Une fois que les buveurs de café ont compris que les baristas exigeaient leurs noms, une vague de protestations s'est déclenchée dans les médias sociaux, lancée par les gens dont les noms étaient mal orthographiés. Certes, la file d'attente s’allongerait si, à chaque commande, qu'on vous demandait comment épeler votre nom – « L’écrivez-vous avec un I? » Une théorie circule, selon laquelle ces fautes d’orthographe seraient en fait intentionnelles. Une façon d’inciter la clientèle à publier une photo de leur tasse de café sur les médias sociaux, en se plaignant que leur barista ignore comme épeler Bob, ou quel qu’autre nom « courant ».
Quoi qu'il en soit, une fois que vous avez donné votre nom à votre barista (et à toutes les oreilles indiscrètes dans la file d'attente), vous fournissez une information plutôt personnelle à des entités inconnues. Peut-être vous dites-vous que ce n’est pas si grave, alors que vous attendez votre latte-vanille-sans-sucre-avec-lait-écrémé, mais le fait de fournir quelque information qui puisse vous identifier personnellement pourrait au final se retourner contre vous.
Starbucks ne demande pas de pièce d'identité à quiconque. Alors, pourquoi ne pas envisager à fournir un pseudonyme ou un mot de code au lieu de notre nom? Voici un exemple expliquant concrètement pourquoi vous devriez au moins envisager de vous inventer un nouveau nom.
··········
#### Consigne 1
Relevez toutes les solutions que le texte sur les noms donnés au café propose de fournir à la place de son vrai nom.
#### Consigne 2
Poursuivez le texte sur les noms donnés au café à partir de sa dernière phrase.

#### Données disponibles
··········
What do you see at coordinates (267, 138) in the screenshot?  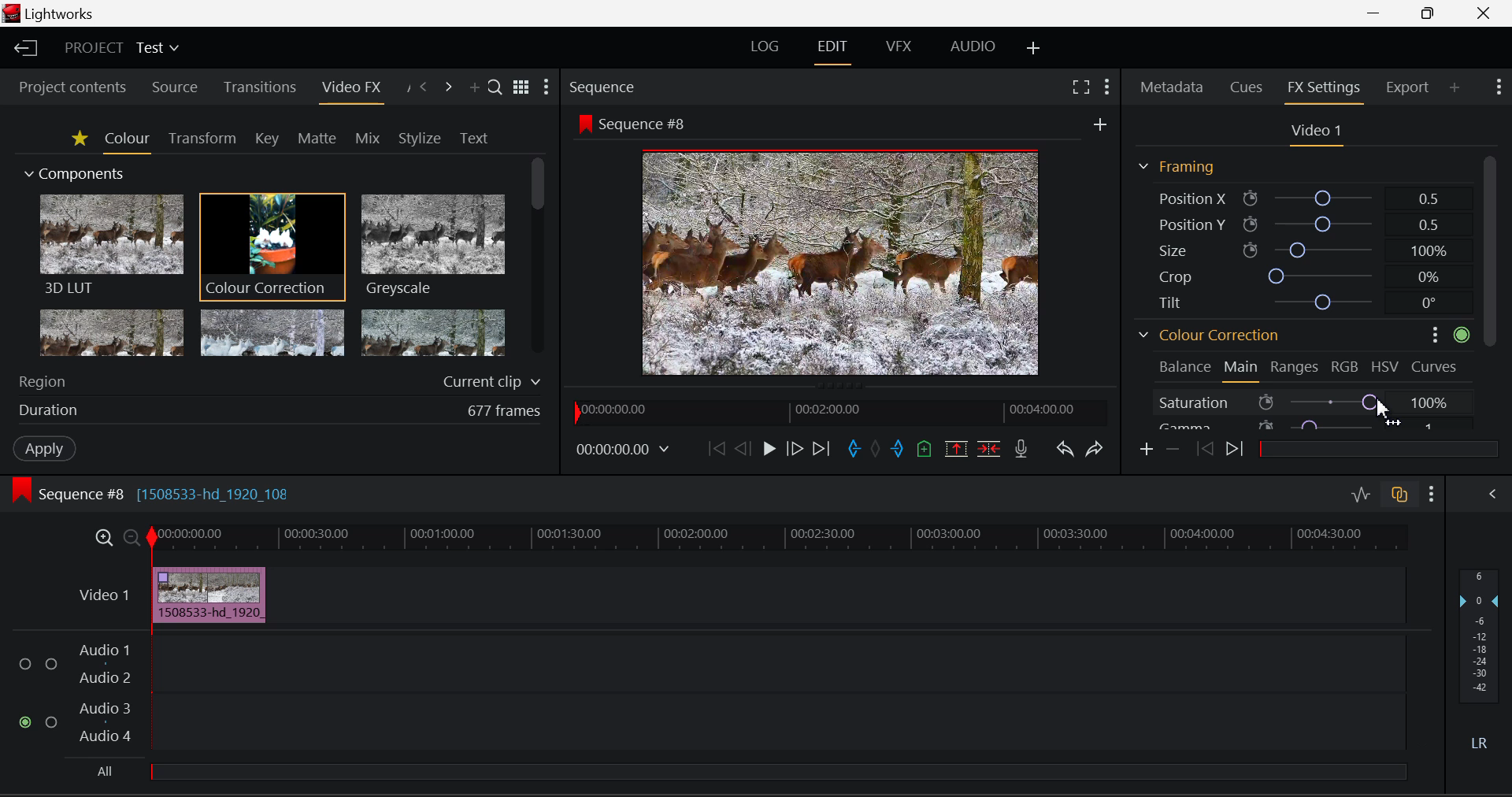 I see `Key` at bounding box center [267, 138].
··········
#### Réponse attendue 1
un pseudonyme ; un mot de code ; un nouveau nom inventé

#### Réponse attendue 2
Récemment, alors que j’étais dans le train en direction de Londres, je me trouvais tout juste derrière un homme ayant avec lui un ordinateur portable et d'une tasse à café personnalisée. Il a ouvert son ordinateur portable et s'est connecté (je me dois d’ajouter que son disque n’était d’ailleurs pas entièrement chiffré), me permettant de voir le logo de l’entreprise affiché comme fond d’écran. Bien que je ne pouvais pas lire chaque mot de mon siège, je connaissais assez bien l'entreprise en question pour en reconnaître le logo.
Il m’a suffi d’un instant pour rechercher le nom de l’entreprise sur Google, pour découvrir le nom complet de mon voisin de siège sur la page [À propos] du site de l’entreprise, avec en prime photo et biographie complète. Je me suis alors retourné vers LinkedIn (en utilisant mon second profil, qui est très limité, afin de limiter les traces montrant que j’ai fouillé sur sa page) pour découvrir son historique professionnel. LinkedIn m’a aussi permis d’accéder à son adresse courriel personnelle, son compte Twitter et ses loisirs, en consultant sa bio.
J’ai donc consulté Twitter, où j’ai pu obtenir la liste de ses contacts, ses relations familiales et même, le nom de ses enfants. Le profil Facebook de sa femme était ouvert et incluait plusieurs photos de leurs deux animaux de compagnie. Elle semblait aussi très fière de leur mariage, dont elle affichait publiquement des photos et la date (bien que je n’avais alors que le jour et le mois).
Puis, j’ai accédé à Strava, une application d’échange sur l’activité physique. Son nom m’a permis de trouver son profil et donc, ses courses les plus récentes et ses circuits. Le problème avec Strava et d’autres applications d’entrainement similaires, c’est qu’elles permettent aux hackers de connaître les récents trajets de leurs victimes. Ainsi, puisque la plupart des gens débutent ou terminent leur trajet à partir de leur domicile ou leur lieu de travail, ces applis permettent à tout le monde de connaître leur lieu de résidence ou de travail!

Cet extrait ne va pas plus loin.